PROBLEM DESCRIPTION:
Which songs does the passage about The Damned mention by title? List all of them.

TEXT SHOWN:
..........
Late in 1987 The Damned began to work on a new album for MCA, but the result of these sessions remain unreleased as the record contract was dissolved. Two of the new songs ("Gunning For Love" and "The Loveless And The Damned") were later re-recorded by the Dave Vanian and the Phantom Chords side project. James and Sensible rejoined the group temporarily for a few live appearances including a concert at the London Town and Country Club in June 1988 which was released the following year as Final Damnation - The Damned Reunion Concert. Following a farewell concert at London's Brixton Academy supported by The Milk Monitors, Horse and Claytown Troupe the band disbanded again.
Although officially on hiatus, the group issued two singles in 1991. The first, "Fun Factory", was a song recorded in 1982 by the Sensible/Vanian/Scabies/Merrick line-up; intended for single release at the time, the bankruptcy of their record company prevented the issue of the record for 9 years. The year's second single, "Prokofiev", was recorded by Scabies, Vanian and Brian James, and was sold on a 1991 reunion tour of the US.
In 1993 the group reformed again with a new line-up featuring Scabies, Vanian, guitarists Kris Dollimore (formerly of The Godfathers), Alan Lee Shaw, and bassist Moose Harris (formerly of New Model Army). Around this time, two prominent modern rock groups each covered a Damned song: Guns N' Roses recorded "New Rose" for their "The Spaghetti Incident?" (1993), while The Offspring covered "Smash It Up" for the Batman Forever soundtrack (1995). Both cover versions would enjoy major label distribution and create more exposure to the Damned sound, sometimes to a younger audience unfamiliar with the group.
..........
EXERCISE DATA:

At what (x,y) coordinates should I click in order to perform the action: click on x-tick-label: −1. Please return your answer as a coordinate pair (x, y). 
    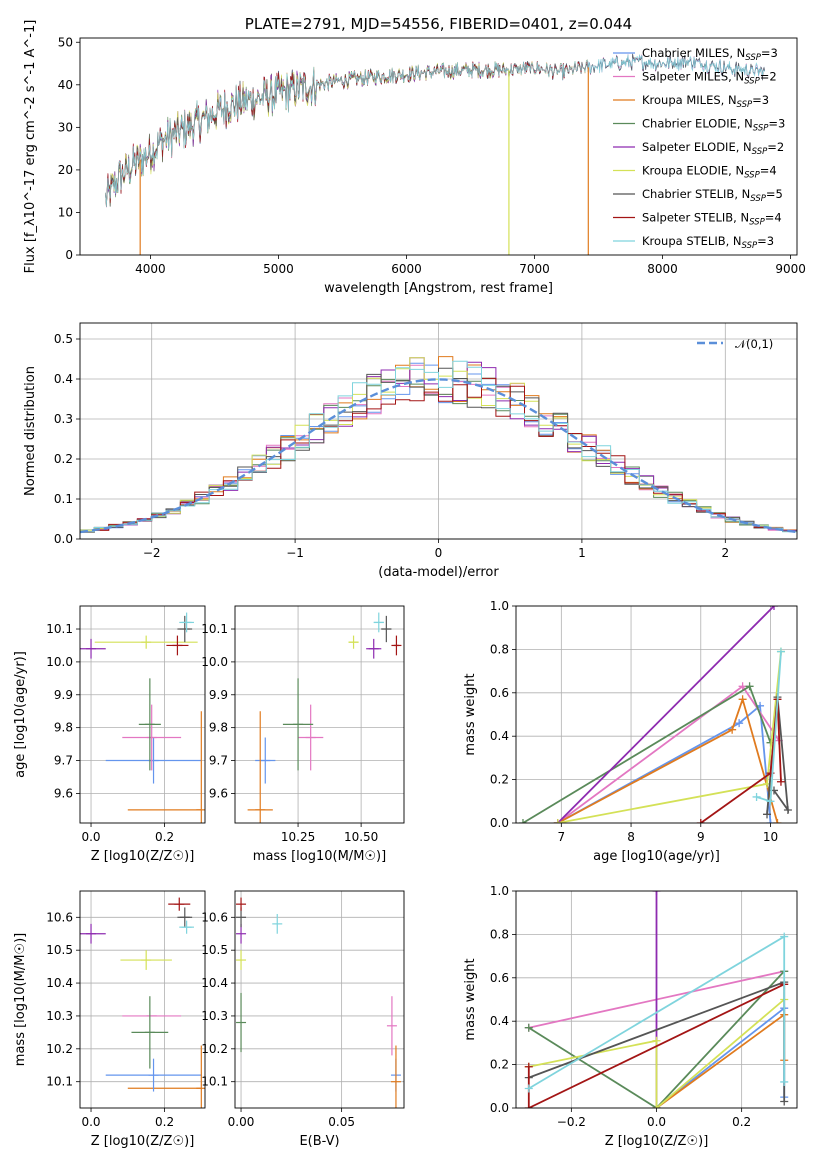
    Looking at the image, I should click on (295, 553).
..........
OUTPUT BELOW:
- "Gunning For Love"
- "The Loveless And The Damned"
- "Fun Factory"
- "Prokofiev"
- "New Rose"
- "Smash It Up"